=== AUFGABE A ===
Fasse den Beitrag zum GDV-Pressegespräch in zwei Sätzen zusammen.
=== AUFGABE B ===
Wiederhole aus dem Beitrag zum GDV-Pressegespräch wortgetreu alles von „Gestern in Berlin, Schiffbauerdamm, im“ bis hinunter zu „attraktiver zu machen?“.

=== DOKUMENT ===
= = =

Raus aus der Stagnation. Und was dem GDV dazu einfällt.

 

Gestern in Berlin, Schiffbauerdamm, im Haus der Bundespressekonferenz: Der GDV hat  zum Pressegespräch eingeladen. Thema: „Raus aus der Stagnation in der Altersvorsorge!“. Ein Tagesordnungspunkt: die betriebliche Altersversorgung. LbAV-Autor Detlef Pohl war dabei.

 

Die deutschen Versorgungslücken wachsen demografiebedingt im Alter stetig an. Dazu der Niedrigzins: Allein ein Prozentpunkt weniger Zinsen erfordert, dass ein Bürger 15 Prozent mehr aufwenden müsste, um seine Altersvorsorge über eine Ansparzeit von 30 Jahren stabil zu halten. Doch viele blenden das Thema aus. Wie konnte es soweit kommen? Wie kommen wir raus aus der Stagnation bei der Altersvorsorge? Sind die Vorschläge des BMAS geeignet, die bAV besser zu verbreiten? Und was können die Versicherer tun, um die Vorsorge einfacher und attraktiver zu machen?

= = =

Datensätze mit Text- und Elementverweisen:
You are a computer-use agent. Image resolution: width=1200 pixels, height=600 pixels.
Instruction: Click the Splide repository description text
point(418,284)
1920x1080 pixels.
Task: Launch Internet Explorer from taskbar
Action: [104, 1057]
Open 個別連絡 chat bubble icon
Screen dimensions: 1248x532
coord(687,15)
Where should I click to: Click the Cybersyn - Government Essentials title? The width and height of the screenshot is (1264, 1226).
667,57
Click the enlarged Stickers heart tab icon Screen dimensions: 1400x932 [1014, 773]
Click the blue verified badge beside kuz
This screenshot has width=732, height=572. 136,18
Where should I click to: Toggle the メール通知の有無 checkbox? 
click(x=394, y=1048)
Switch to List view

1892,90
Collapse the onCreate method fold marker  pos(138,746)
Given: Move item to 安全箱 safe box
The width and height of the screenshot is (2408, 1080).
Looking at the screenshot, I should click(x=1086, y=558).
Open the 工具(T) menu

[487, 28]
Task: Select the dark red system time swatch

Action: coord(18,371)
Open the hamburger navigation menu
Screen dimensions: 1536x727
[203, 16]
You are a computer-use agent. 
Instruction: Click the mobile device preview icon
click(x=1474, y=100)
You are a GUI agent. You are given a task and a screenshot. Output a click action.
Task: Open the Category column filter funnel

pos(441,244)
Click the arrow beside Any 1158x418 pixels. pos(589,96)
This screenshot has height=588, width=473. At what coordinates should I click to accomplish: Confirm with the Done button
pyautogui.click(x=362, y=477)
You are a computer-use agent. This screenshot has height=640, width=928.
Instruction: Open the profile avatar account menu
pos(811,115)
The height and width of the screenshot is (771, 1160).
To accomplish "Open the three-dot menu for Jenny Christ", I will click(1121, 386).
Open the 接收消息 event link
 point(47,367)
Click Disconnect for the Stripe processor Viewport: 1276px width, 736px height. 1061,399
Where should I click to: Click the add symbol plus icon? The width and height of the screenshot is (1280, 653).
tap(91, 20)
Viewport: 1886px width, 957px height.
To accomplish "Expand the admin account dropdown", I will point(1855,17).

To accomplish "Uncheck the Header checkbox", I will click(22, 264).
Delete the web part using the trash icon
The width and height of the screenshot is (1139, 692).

= = =

=== VOLLSTÄNDIGE ANTWORT A ===
Der GDV lud in Berlin zu einem Pressegespräch über die Stagnation in der Altersvorsorge ein, bei dem auch die betriebliche Altersversorgung auf der Tagesordnung stand. Die Versorgungslücken wachsen demografiebedingt stetig an, der Niedrigzins kommt hinzu, doch viele blenden das Thema aus.

=== VOLLSTÄNDIGE ANTWORT B ===
Gestern in Berlin, Schiffbauerdamm, im Haus der Bundespressekonferenz: Der GDV hat  zum Pressegespräch eingeladen. Thema: „Raus aus der Stagnation in der Altersvorsorge!“. Ein Tagesordnungspunkt: die betriebliche Altersversorgung. LbAV-Autor Detlef Pohl war dabei.

 

Die deutschen Versorgungslücken wachsen demografiebedingt im Alter stetig an. Dazu der Niedrigzins: Allein ein Prozentpunkt weniger Zinsen erfordert, dass ein Bürger 15 Prozent mehr aufwenden müsste, um seine Altersvorsorge über eine Ansparzeit von 30 Jahren stabil zu halten. Doch viele blenden das Thema aus. Wie konnte es soweit kommen? Wie kommen wir raus aus der Stagnation bei der Altersvorsorge? Sind die Vorschläge des BMAS geeignet, die bAV besser zu verbreiten? Und was können die Versicherer tun, um die Vorsorge einfacher und attraktiver zu machen?